Billing Service¶

Language: Java 21
Framework: Spring Boot 3.5.5
Source: ~/IdeaProjects/NEXIVO/billing-service

Purpose¶

The Billing Service receives AI usage events from Atlas after every call, calculates costs against configurable pricing tables, stores per-call and aggregated records, and exposes APIs for cost reporting and billing period management.

Event Ingestion¶

Atlas publishes a POST /usage/events request to the Billing Service at the end of every call.

`AtlasUsageEventDto`¶

{
  "callId": "uuid",
  "tenantId": "string",
  "channelId": "string",
  "agentId": "string",
  "timestamp": "2026-06-21T10:05:32Z",
  "metrics": {
    "stt": {
      "provider": "openai",
      "model": "gpt-4o-transcribe",
      "durationSeconds": 45,
      "transcriptChars": 1200
    },
    "llm": {
      "provider": "google",
      "model": "gemini-2.5-flash",
      "inputTokens": 500,
      "outputTokens": 150,
      "turnCount": 5
    },
    "tts": {
      "provider": "openai",
      "model": "gpt-4o-mini-tts",
      "characters": 800,
      "responseChars": 800
    },
    "realtime": null
  },
  "metadata": {
    "language": "en",
    "wasTransferred": false,
    "isRealtimeMode": false
  }
}

Cost Calculation¶

CostCalculationService applies pricing rules from the pricing_configs table:

Component	Formula
STT	`(durationSeconds / 60) × pricePerMinute`
LLM	`(inputTokens / 1000) × pricePerKInputTokens + (outputTokens / 1000) × pricePerKOutputTokens`
TTS	`(characters / 1000) × pricePerKCharacters`
Realtime	Same as LLM tokens; falls back to LLM pricing if no REALTIME entry

All costs use BigDecimal at scale 6 with HALF_UP rounding.

Pricing is looked up by (provider, model, usageType) at the event's timestamp — supporting time-windowed rate changes via effectiveFrom / effectiveTo.

Data Model¶

`usage_events`¶

Field	Description
`id`	UUID primary key
`call_id`	Call identifier
`tenant_id`	Multi-tenant isolation
STT fields	`stt_provider`, `stt_model`, `stt_duration_seconds`, `user_transcript_chars`
LLM fields	`llm_provider`, `llm_model`, `llm_input_tokens`, `llm_output_tokens`, `turn_count`
TTS fields	`tts_provider`, `tts_model`, `tts_characters`, `agent_response_chars`
Metadata	`language`, `was_transferred`, `is_realtime_mode`
Timestamps	`event_time`, `created_at`

`aggregated_usage`¶

Pre-computed hourly / daily / monthly summaries per tenant.
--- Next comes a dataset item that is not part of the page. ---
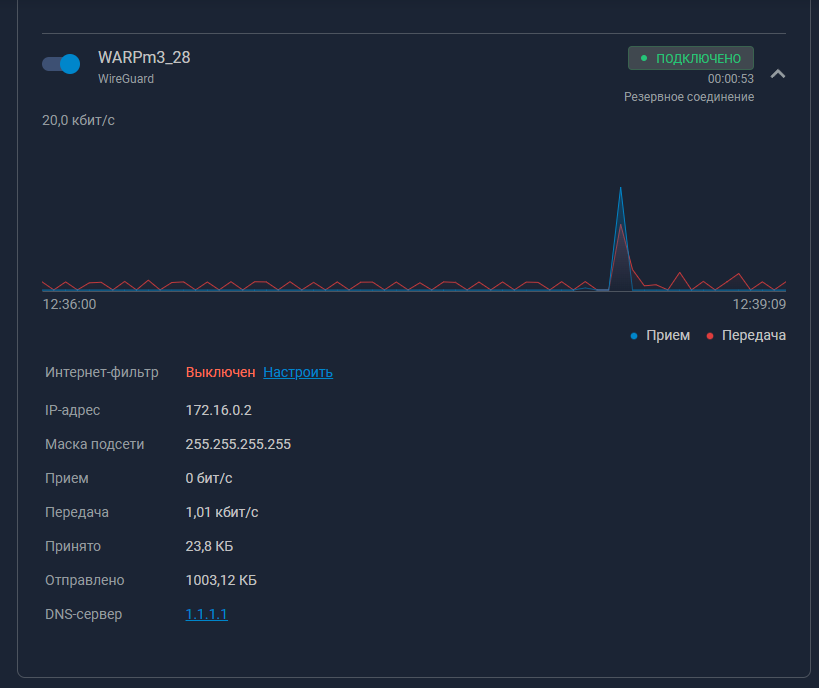This screenshot has width=819, height=688.
Task: Click the 00:00:53 connection timer
Action: tap(730, 78)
Includes: - Total calls, durations, tokens, characters - Provider breakdown maps (JSONB) - Pre-computed estimated_stt_cost, estimated_llm_cost, estimated_tts_cost, estimated_total_cost

Aggregation jobs run on schedule:

Period	Cron	Retention
Hourly	`0 5 * * * *`	90 days
Daily	`0 15 0 * * *`	1 year
Monthly	`0 30 0 1 * *`	3 years

`pricing_configs`¶

Field	Description
`provider`	e.g. `openai`, `google`, `elevenlabs`
`model`	e.g. `gpt-4o-transcribe`, `gemini-2.5-flash`
`usage_type`	`STT`, `LLM`, `TTS`, `REALTIME`
`price_per_minute`	STT rate (per minute)
`price_per_k_input_tokens`	LLM input rate (per 1K tokens)
`price_per_k_output_tokens`	LLM output rate (per 1K tokens)
`price_per_k_characters`	TTS rate (per 1K characters)
`effective_from` / `effective_to`	Time-bound rate validity
`currency`	Default `USD`

`billing_periods`¶

Tracks per-tenant billing cycles.

Status	Description
`OPEN`	Current active period
`CLOSED`	Period ended, totals locked
`INVOICED`	Invoice generated
`PAID`	Payment received

REST API¶

Usage¶

Method	Path	Purpose
`POST`	`/usage/events`	Ingest Atlas call event
`GET`	`/usage/summary`	Total usage + costs for tenant + period
`GET`	`/usage/by-channel`	Aggregate by channel
`GET`	`/usage/by-agent`	Aggregate by agent
`GET`	`/usage/calls/{callId}`	Single call usage record
`GET`	`/usage/trends`	Time-series usage (HOURLY / DAILY / MONTHLY)
`GET`	`/usage/realtime/daily`	Live daily counters from Redis
`GET`	`/usage/realtime/monthly`	Live monthly counters from Redis
`GET`	`/usage`	Paginated usage events

Costs¶

Method	Path	Purpose
`GET`	`/costs/breakdown`	STT / LLM / TTS cost breakdown
`GET`	`/costs/by-provider`	Costs grouped by provider
`GET`	`/costs/by-channel`	Costs grouped by channel
`GET`	`/costs/calls/{callId}`	Single call cost
`GET`	`/costs/forecast`	30-day cost projection

Pricing¶

Method	Path	Purpose
`GET`	`/pricing`	All active pricing configs
`GET`	`/pricing/{provider}/{model}`	Pricing for specific provider/model
`POST`	`/pricing`	Create pricing config
`PUT`	`/pricing/{id}`	Update pricing config
`DELETE`	`/pricing/{id}`	Deactivate pricing config
`GET`	`/pricing/history/{provider}/{model}`	Historical pricing versions

Billing Periods¶

Method	Path	Purpose
`GET`	`/billing-periods`	List periods for tenant
`GET`	`/billing-periods/current`	Get open period
`POST`	`/billing-periods/{id}/close`	Close billing period

Real-Time Counters (Redis)¶

RealtimeUsageCounterService maintains fast Redis hash counters incremented on every event:

billing:usage:daily:{tenantId}:{yyyy-MM-dd}    TTL 7 days
billing:usage:monthly:{tenantId}:{yyyy-MM}      TTL 90 days

Fields: calls, duration, llm_input_tokens, llm_output_tokens, tts_characters, stt_duration

Used by the Agent Desktop AI dashboard for live counters.

External Dependencies¶

Dependency	Purpose
PostgreSQL 17	Usage events, aggregates, pricing, billing periods
Redis 7	Real-time usage counters
RabbitMQ	Async event ingestion (alongside REST)
Spring Cloud Kubernetes	Service discovery